» **TEXT PASSAGE**
━━━━━━━━
Local advocate and Weston A. Price Foundation publicist Kimberly Hartke of - photo by Jordan Wright

Hartkeisonline published my story on the NICFA small farm lobby day on Capitol Hill.

Take a host of committed small farm advocates and add one part farmer to one part grower. Recruit a panoply of top chefs from Washington, Virginia and Baltimore, who graciously volunteered their time. Using all-natural ingredients donated by the participating local farms, passionately blend to create a delicious dish. The result: An inspiring and delightful event.

We begin with the language of organic, GMO and sustainable farming and the laws, like the very unsexy-sounding “S-510”, that govern food products and the farms they’re grown on. It’s enough to leave a layperson scratching their head and it’s easy to feel out of the lettered loop. There’s NICFA (National Independent Consumers and Farmers Association), HAACP (Hazard Analysis & Critical Control Points), LGMA (Leafy Greens Marketing Agreement), and UNCED (United Nations Conference on Environment and Development)…a puzzling jumble of acronyms to sort out…but this is a story of ourselves, the consumers, our farmer friends, and the restaurants that use the food they grow.
━━━━━━━━
» **DATASET ENTRIES**
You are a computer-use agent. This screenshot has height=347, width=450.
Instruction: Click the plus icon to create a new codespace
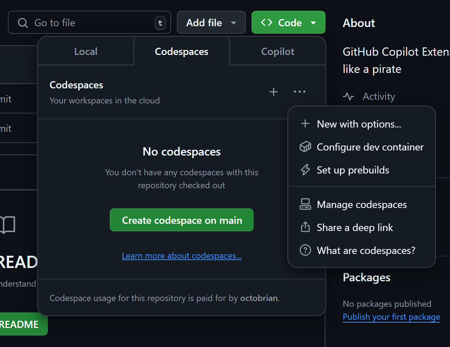point(273,92)
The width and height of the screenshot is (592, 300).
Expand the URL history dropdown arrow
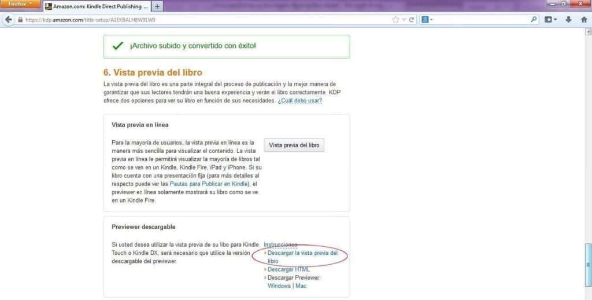404,19
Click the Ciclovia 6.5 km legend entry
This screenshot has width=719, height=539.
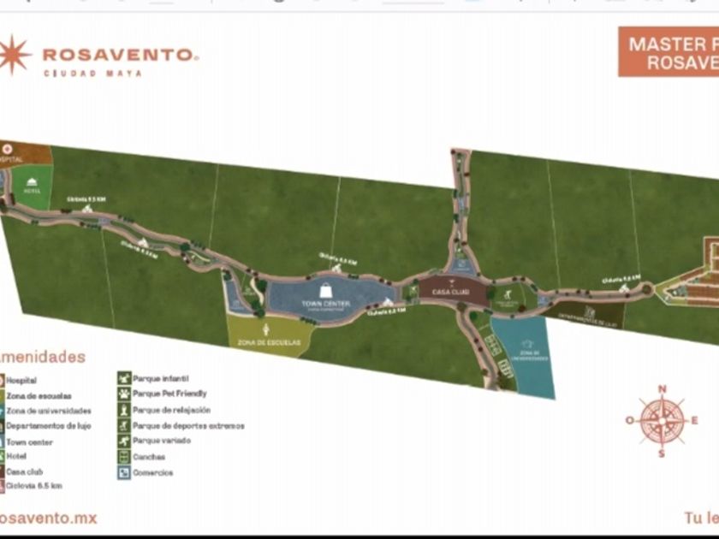click(x=30, y=486)
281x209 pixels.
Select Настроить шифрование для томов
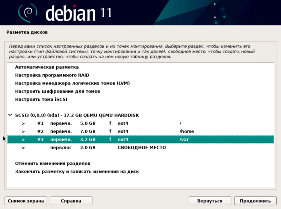pyautogui.click(x=57, y=91)
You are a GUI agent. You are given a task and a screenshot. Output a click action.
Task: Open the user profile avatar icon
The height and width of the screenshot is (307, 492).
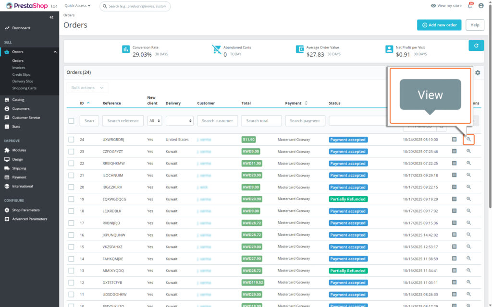481,6
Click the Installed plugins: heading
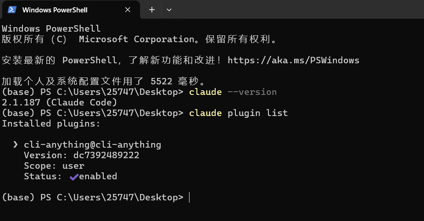The width and height of the screenshot is (424, 221). pyautogui.click(x=51, y=123)
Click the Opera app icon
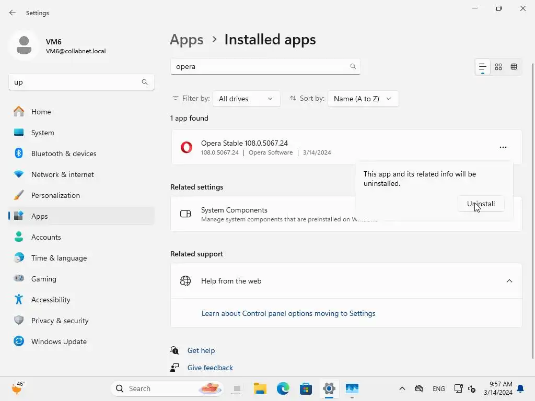Viewport: 535px width, 401px height. 186,147
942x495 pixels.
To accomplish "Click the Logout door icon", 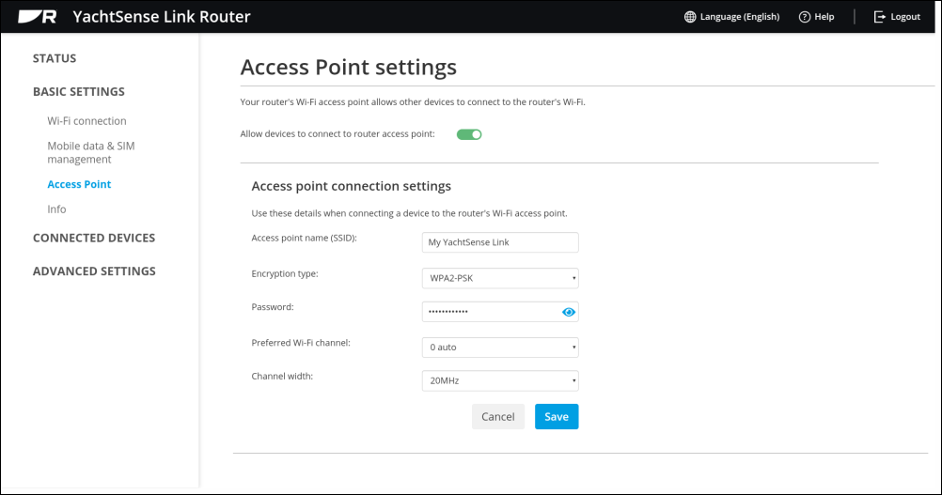I will [880, 17].
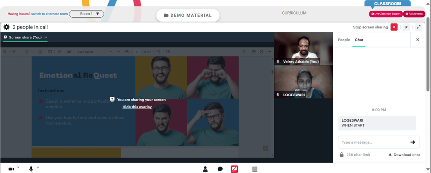Switch to the People tab
Screen dimensions: 431x173
tap(344, 40)
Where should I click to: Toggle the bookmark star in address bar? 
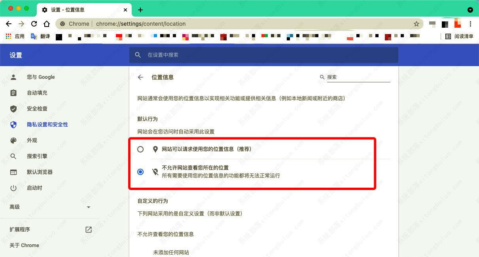pos(417,24)
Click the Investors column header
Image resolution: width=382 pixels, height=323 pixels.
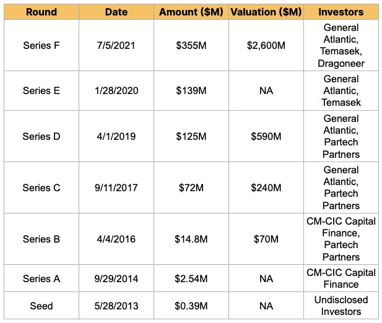coord(341,12)
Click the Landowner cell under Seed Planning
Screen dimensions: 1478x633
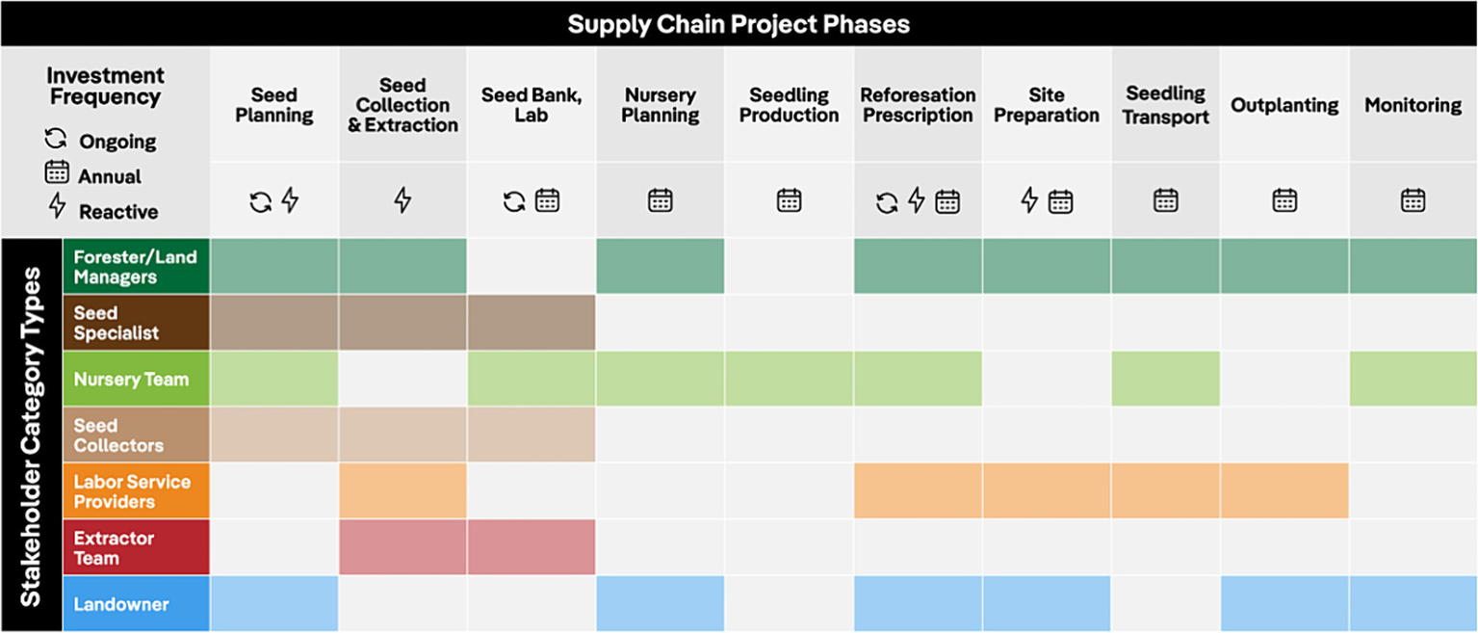pyautogui.click(x=274, y=604)
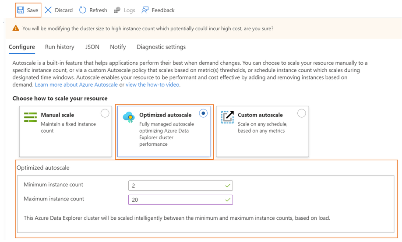The width and height of the screenshot is (402, 242).
Task: Click the Logs icon in toolbar
Action: [x=117, y=10]
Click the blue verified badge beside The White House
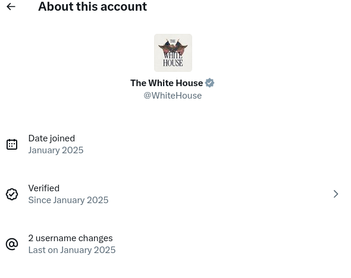This screenshot has width=351, height=278. 209,83
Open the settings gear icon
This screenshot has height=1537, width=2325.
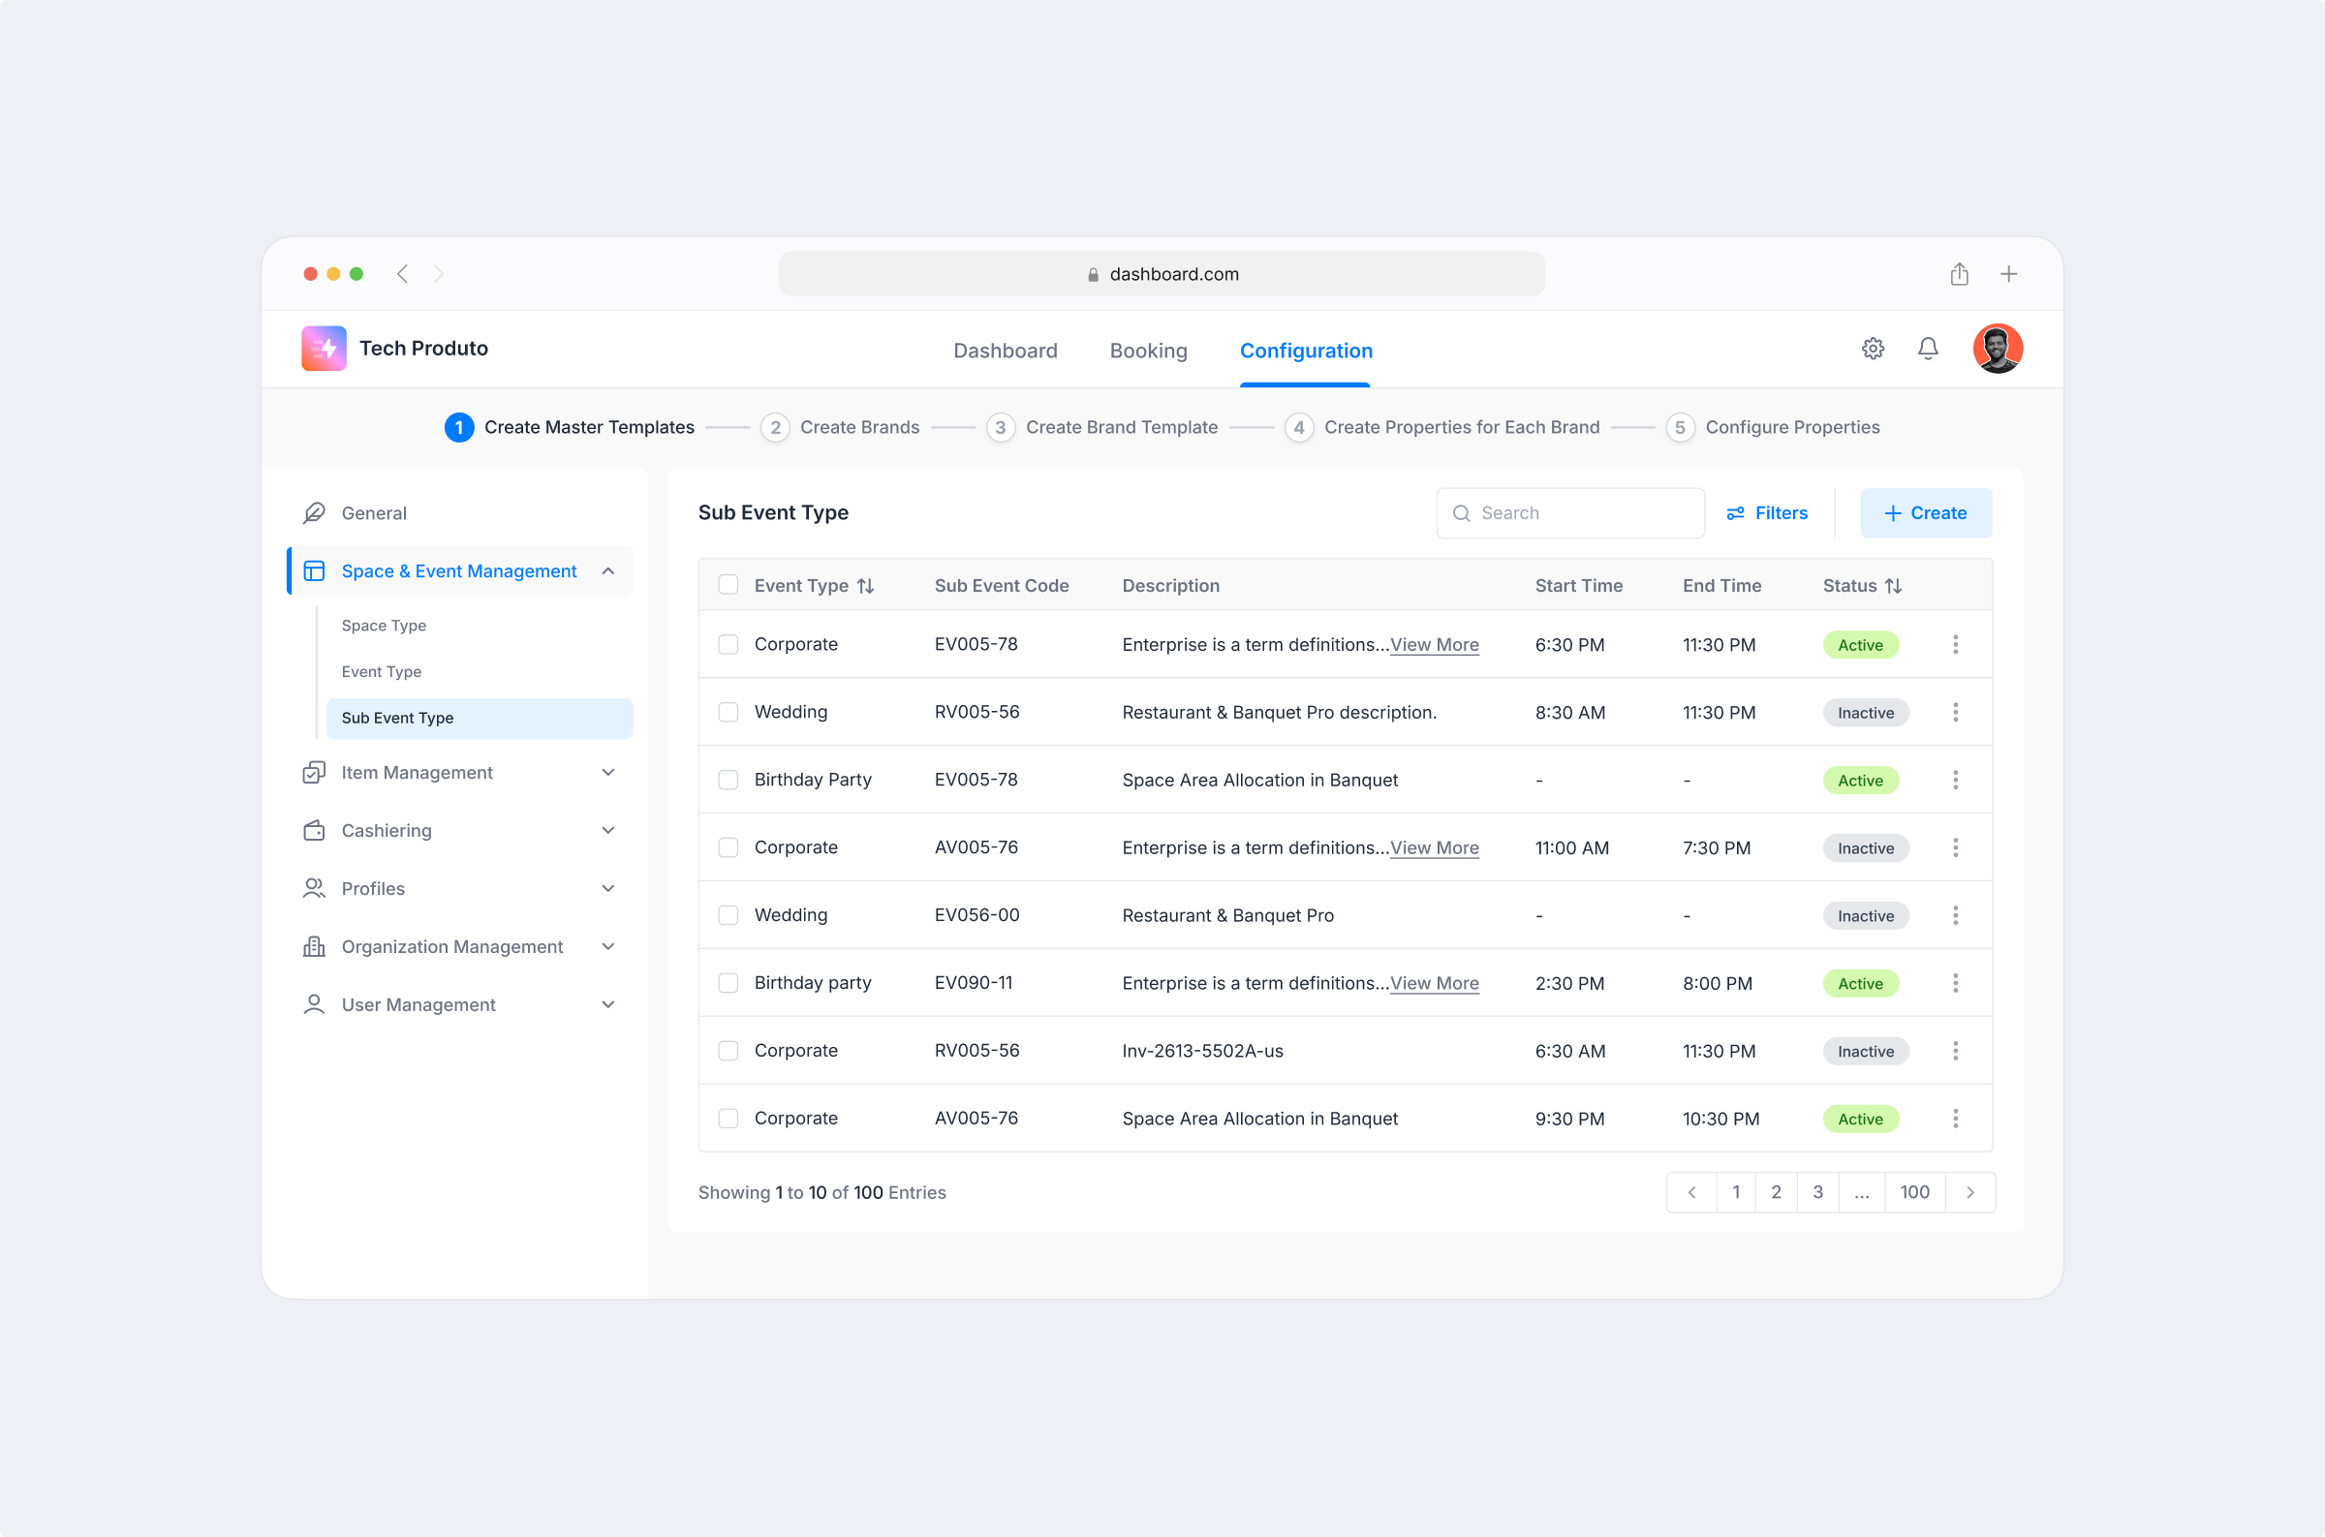[x=1873, y=348]
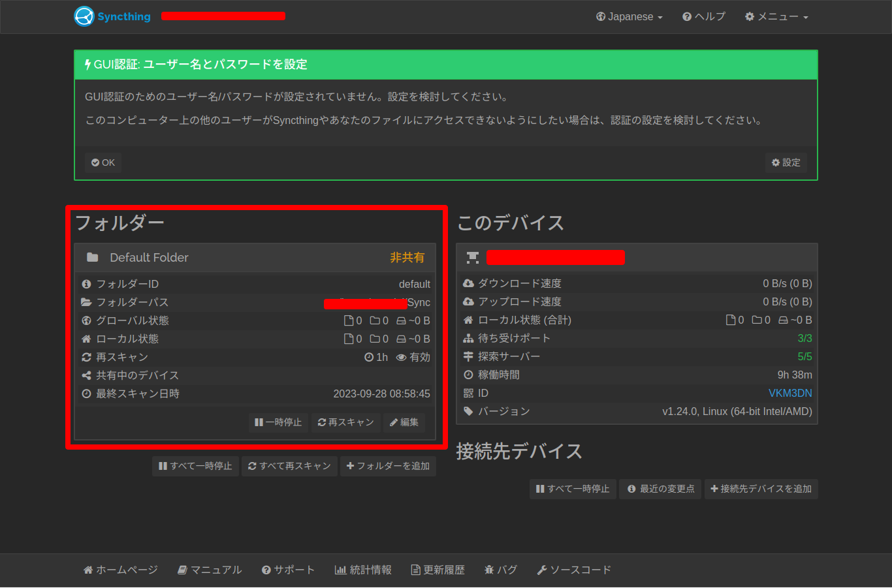
Task: Open the 統計情報 statistics footer link
Action: pyautogui.click(x=363, y=570)
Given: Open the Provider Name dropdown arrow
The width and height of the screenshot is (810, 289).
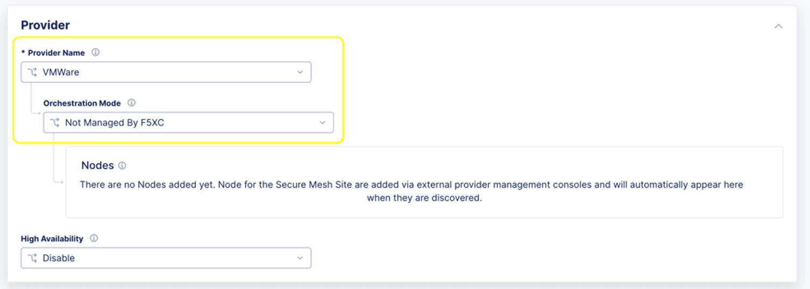Looking at the screenshot, I should pyautogui.click(x=300, y=72).
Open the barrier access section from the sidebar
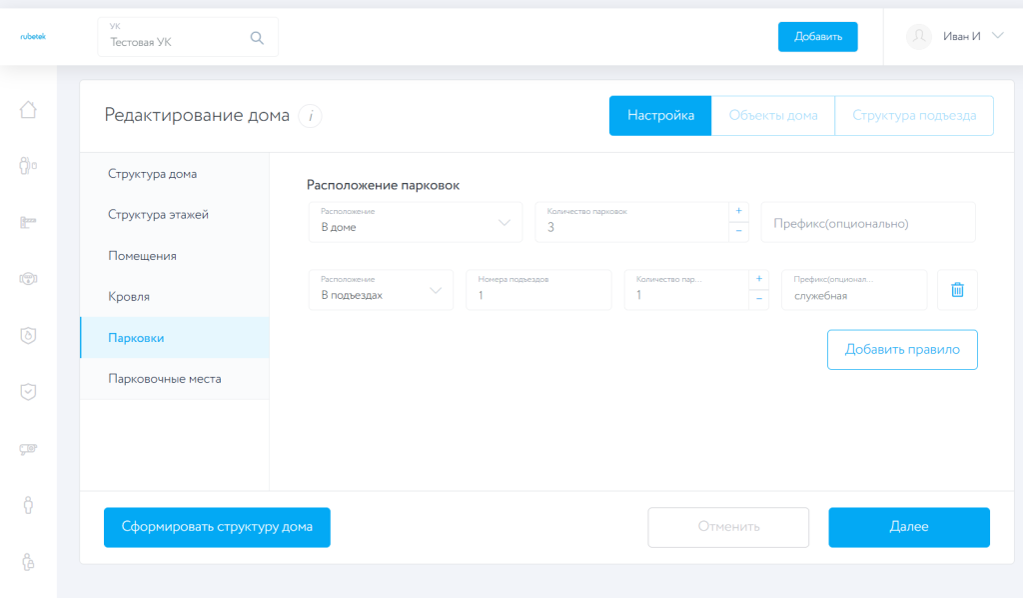The image size is (1023, 598). [27, 222]
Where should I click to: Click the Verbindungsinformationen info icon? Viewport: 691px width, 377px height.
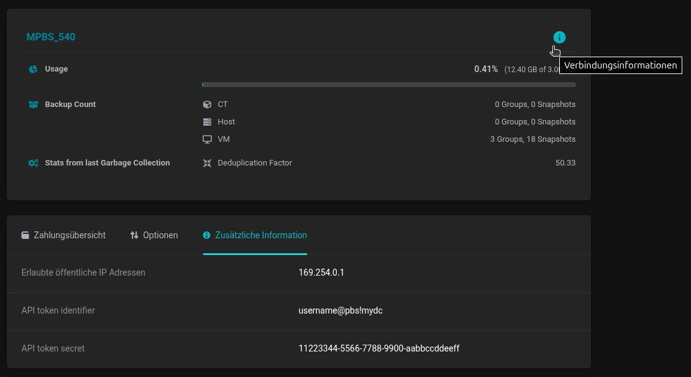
━━━━━━━━
» **BRIEF 1**
In the lobby day story, what does the acronym LGMA stand for?
» **BRIEF 2**
Echo the lobby day story word for word, beginning at the words "We begin with" and stopping after "food they grow.".
The records are not needed here.

» **FINAL ANSWER 1**
Leafy Greens Marketing Agreement

» **FINAL ANSWER 2**
We begin with the language of organic, GMO and sustainable farming and the laws, like the very unsexy-sounding “S-510”, that govern food products and the farms they’re grown on. It’s enough to leave a layperson scratching their head and it’s easy to feel out of the lettered loop. There’s NICFA (National Independent Consumers and Farmers Association), HAACP (Hazard Analysis & Critical Control Points), LGMA (Leafy Greens Marketing Agreement), and UNCED (United Nations Conference on Environment and Development)…a puzzling jumble of acronyms to sort out…but this is a story of ourselves, the consumers, our farmer friends, and the restaurants that use the food they grow.